----- Supplied entries -----

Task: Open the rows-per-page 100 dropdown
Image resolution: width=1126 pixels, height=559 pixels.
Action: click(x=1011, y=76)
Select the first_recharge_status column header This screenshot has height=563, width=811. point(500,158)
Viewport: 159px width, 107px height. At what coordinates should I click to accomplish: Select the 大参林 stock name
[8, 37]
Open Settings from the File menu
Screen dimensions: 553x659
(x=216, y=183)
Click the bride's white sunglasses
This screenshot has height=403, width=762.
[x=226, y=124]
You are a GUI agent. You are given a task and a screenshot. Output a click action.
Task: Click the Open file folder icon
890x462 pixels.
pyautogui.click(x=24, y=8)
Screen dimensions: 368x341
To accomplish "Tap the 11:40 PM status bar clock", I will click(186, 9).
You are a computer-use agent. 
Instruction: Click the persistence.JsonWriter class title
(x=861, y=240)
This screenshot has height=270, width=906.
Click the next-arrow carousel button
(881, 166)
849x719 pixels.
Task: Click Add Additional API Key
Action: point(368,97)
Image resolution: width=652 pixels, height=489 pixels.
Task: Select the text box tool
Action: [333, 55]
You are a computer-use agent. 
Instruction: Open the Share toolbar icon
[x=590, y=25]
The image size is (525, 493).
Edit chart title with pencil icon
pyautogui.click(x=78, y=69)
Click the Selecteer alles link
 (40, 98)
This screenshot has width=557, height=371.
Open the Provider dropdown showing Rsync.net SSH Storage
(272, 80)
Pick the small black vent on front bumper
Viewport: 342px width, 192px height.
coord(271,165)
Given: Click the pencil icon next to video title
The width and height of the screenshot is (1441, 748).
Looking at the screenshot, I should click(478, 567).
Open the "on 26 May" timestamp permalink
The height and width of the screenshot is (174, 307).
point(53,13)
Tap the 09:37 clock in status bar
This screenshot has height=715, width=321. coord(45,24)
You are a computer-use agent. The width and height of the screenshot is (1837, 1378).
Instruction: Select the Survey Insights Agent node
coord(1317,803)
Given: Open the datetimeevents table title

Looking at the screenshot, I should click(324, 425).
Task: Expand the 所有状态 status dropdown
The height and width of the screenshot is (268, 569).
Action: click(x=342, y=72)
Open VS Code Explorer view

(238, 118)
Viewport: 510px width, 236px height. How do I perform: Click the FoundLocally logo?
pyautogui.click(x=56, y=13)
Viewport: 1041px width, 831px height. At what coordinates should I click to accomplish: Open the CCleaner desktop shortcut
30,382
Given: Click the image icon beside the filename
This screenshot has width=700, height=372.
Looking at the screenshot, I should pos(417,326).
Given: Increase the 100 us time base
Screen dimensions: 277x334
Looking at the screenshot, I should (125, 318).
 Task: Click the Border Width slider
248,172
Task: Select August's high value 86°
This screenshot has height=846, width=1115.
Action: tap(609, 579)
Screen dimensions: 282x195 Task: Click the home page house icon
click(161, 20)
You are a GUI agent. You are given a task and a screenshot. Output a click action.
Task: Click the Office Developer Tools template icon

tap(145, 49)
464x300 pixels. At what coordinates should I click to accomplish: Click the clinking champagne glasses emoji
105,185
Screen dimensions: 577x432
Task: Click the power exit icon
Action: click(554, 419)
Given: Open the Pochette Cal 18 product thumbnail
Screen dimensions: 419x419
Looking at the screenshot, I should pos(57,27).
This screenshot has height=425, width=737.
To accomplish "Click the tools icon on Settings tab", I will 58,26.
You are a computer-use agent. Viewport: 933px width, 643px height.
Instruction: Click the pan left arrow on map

-----

| Objective |
Could you rename "screenshot" to "capture" in the part of the records that opens with the line containing "Click the bride's white sunglasses" and closes with the line containing "(x=861, y=240)", leaving everything else unchanged?

| Result of this task |
Click the bride's white sunglasses
This capture has height=403, width=762.
[x=226, y=124]
You are a GUI agent. You are given a task and a capture. Output a click action.
Task: Click the Open file folder icon
890x462 pixels.
pyautogui.click(x=24, y=8)
Screen dimensions: 368x341
To accomplish "Tap the 11:40 PM status bar clock", I will click(186, 9).
You are a computer-use agent. 
Instruction: Click the persistence.JsonWriter class title
(x=861, y=240)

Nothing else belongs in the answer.